> **Exercise task**
Copy out the following records word for word, beginning at the line that contains "Given: Open the Manage menu" and stopping after the line that contains "tap(694, 52)".

> **Input for this task**

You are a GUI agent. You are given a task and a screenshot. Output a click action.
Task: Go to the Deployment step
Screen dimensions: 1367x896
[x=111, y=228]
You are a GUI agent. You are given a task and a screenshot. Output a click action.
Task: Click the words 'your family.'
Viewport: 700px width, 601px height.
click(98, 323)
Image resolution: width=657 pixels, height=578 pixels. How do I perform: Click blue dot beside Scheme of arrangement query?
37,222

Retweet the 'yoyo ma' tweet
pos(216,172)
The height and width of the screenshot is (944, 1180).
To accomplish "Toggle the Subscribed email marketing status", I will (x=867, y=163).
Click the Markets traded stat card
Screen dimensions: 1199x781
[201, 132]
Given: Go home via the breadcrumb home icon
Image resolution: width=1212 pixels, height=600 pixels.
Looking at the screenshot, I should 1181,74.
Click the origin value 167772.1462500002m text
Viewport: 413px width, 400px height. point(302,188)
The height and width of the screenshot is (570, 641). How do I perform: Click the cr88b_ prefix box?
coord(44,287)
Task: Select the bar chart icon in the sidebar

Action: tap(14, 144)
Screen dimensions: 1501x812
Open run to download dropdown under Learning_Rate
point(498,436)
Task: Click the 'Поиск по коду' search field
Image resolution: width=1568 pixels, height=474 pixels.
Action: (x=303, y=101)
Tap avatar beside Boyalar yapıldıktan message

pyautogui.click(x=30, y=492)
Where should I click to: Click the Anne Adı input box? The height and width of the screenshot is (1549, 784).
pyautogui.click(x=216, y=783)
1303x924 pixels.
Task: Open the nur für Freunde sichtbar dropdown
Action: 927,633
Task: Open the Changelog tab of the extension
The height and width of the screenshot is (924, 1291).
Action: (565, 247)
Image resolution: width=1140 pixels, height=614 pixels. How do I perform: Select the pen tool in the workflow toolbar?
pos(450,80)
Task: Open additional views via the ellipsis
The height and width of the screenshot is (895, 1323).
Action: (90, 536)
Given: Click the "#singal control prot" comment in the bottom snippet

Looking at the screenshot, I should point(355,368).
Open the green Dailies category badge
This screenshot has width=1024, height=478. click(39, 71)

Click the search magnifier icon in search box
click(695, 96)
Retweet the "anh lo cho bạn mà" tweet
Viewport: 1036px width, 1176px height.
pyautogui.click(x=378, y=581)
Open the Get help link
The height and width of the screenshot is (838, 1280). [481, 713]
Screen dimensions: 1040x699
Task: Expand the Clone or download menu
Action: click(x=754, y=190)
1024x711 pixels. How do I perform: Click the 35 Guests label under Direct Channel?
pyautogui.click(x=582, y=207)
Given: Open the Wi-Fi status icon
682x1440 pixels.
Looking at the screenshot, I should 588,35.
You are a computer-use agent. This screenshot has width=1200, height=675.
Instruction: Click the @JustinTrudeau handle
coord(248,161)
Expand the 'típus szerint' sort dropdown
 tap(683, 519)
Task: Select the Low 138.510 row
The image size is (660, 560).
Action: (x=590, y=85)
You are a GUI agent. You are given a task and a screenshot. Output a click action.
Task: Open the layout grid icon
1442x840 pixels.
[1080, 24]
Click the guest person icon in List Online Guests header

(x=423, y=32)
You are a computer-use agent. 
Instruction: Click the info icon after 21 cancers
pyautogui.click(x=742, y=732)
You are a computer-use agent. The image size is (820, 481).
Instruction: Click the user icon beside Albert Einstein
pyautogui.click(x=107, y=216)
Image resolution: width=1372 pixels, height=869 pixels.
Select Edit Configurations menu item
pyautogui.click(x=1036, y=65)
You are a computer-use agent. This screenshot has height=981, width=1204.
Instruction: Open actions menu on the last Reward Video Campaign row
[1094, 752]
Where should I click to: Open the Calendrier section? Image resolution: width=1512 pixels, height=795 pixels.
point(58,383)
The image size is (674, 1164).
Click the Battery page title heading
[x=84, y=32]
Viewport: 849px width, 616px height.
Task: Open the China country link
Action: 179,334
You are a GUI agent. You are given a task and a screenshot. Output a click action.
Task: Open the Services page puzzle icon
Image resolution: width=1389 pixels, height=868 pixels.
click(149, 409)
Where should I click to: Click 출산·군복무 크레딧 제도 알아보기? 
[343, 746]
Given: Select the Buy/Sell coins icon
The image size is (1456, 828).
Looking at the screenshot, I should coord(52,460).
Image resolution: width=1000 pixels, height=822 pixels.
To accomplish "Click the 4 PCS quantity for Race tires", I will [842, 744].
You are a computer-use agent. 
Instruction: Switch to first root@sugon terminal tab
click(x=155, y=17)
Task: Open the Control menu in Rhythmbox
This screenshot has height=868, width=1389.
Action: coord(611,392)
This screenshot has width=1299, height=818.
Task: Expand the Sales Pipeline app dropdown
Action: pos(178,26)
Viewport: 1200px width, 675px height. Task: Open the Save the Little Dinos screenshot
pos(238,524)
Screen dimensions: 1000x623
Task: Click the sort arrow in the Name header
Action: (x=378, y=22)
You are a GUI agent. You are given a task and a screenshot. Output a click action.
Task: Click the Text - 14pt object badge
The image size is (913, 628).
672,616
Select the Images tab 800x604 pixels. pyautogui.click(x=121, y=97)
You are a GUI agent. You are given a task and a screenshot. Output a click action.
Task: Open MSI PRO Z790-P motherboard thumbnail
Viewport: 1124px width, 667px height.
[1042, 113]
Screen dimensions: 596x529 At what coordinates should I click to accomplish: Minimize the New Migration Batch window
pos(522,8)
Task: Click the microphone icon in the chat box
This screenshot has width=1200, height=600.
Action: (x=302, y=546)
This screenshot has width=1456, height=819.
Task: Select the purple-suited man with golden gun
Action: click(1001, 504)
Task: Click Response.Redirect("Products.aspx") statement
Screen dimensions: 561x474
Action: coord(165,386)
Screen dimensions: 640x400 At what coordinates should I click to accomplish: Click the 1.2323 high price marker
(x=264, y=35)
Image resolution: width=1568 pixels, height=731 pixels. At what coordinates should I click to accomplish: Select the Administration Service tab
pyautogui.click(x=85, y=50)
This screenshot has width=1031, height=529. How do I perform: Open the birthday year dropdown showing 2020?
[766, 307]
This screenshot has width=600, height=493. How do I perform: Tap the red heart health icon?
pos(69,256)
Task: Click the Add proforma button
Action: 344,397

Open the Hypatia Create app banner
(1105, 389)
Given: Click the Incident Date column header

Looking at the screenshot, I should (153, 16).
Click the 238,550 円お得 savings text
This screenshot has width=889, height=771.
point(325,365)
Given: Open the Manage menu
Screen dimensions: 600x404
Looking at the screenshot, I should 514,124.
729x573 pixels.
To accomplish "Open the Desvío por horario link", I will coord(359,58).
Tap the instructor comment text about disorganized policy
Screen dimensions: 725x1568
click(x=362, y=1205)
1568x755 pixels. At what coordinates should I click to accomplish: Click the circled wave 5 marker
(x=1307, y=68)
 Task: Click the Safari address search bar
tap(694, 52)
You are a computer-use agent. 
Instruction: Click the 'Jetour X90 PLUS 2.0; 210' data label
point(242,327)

> **Result**
Given: Open the Manage menu
Screen dimensions: 600x404
Looking at the screenshot, I should 514,124.
729x573 pixels.
To accomplish "Open the Desvío por horario link", I will coord(359,58).
Tap the instructor comment text about disorganized policy
Screen dimensions: 725x1568
click(x=362, y=1205)
1568x755 pixels. At what coordinates should I click to accomplish: Click the circled wave 5 marker
(x=1307, y=68)
 Task: Click the Safari address search bar
tap(694, 52)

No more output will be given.